To the Editor:
Ivan Mazzon et al. recently published an interesting paper focusing on “the prevalence and the characteristics of intrauterine adhesions after cold loop resectoscopic myomectomy” for G1 and G2 submucous myomas (1).
Although retrospective, the large number of operated patients (688) and removed myomas (806) make this study robust and relevant. The authors interestingly concluded that “cold loop resectoscopic myomectomy of G1-G2 myomas is effective and safe, with a prevalence of postsurgical intrauterine adhesions that appears to be lower than those reported in the literature. The technique we have described could thus contribute to improving fertility, making it especially noteworthy for patients who desire pregnancy.”

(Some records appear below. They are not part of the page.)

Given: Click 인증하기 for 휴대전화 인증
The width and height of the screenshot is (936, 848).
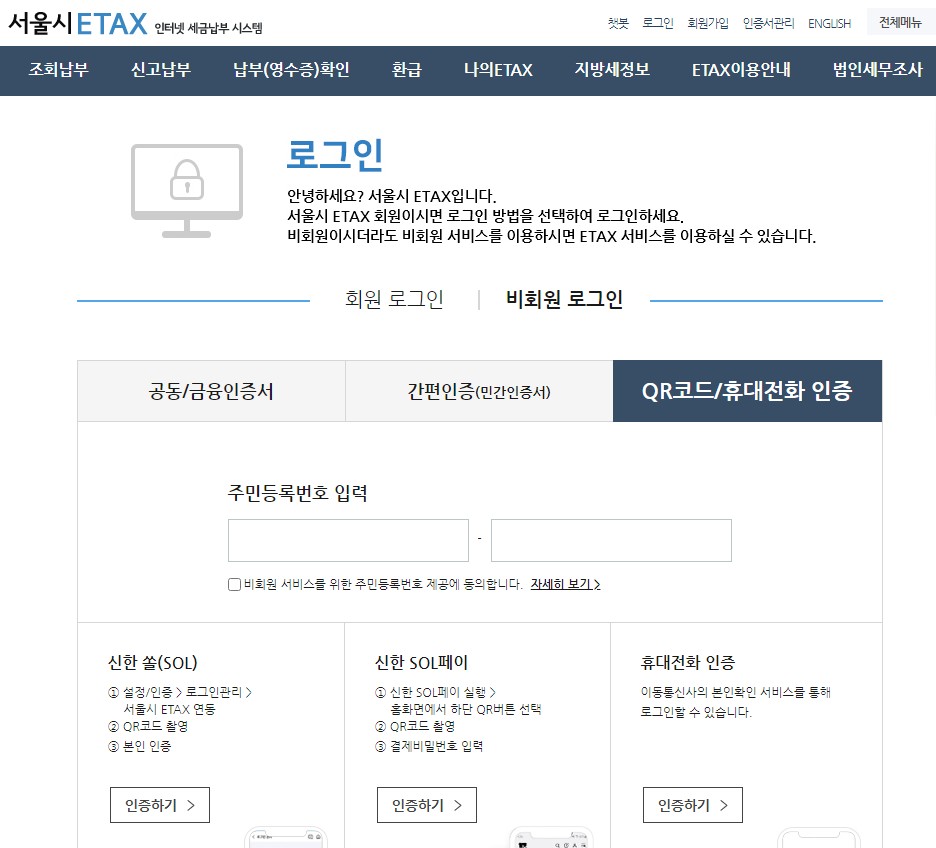Looking at the screenshot, I should click(693, 805).
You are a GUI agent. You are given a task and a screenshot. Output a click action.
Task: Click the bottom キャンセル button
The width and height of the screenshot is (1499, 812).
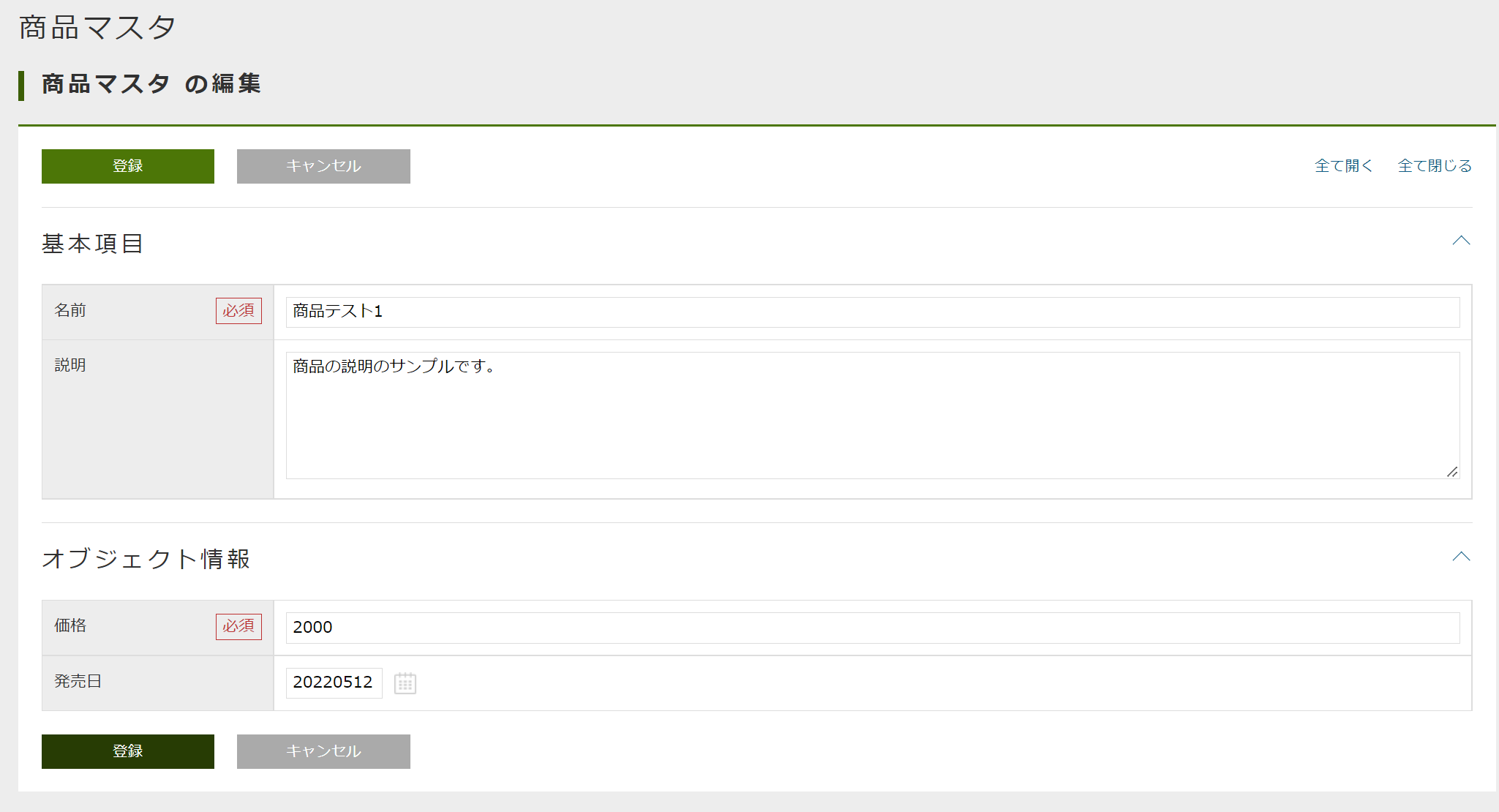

After initial monopolar slicing of the endocavitary portion of the myoma, a cold mechanical, “non-electrical” loop was inserted into the cleavage plane between myoma and myometrium, and repeatedly applied along the surface of the myoma to disconnect by blunt dissection the connective fibers anchoring the myoma to the myometrium. After the detachment, the intramural part of the myoma became an endocavitary neoformation and was safely removed by slicing, without damaging the surrounding myometrium.”
As a result, intrauterine adhesions two months after resectoscopic surgery were found in 29/688 patients (4.23%): light in 27 cases, removed with the tip of the hysteroscope during the outpatient hysteroscopy but in one case, in which the use of microscissors was needed; fibrous synechiae in two cases, treated by resectoscopy.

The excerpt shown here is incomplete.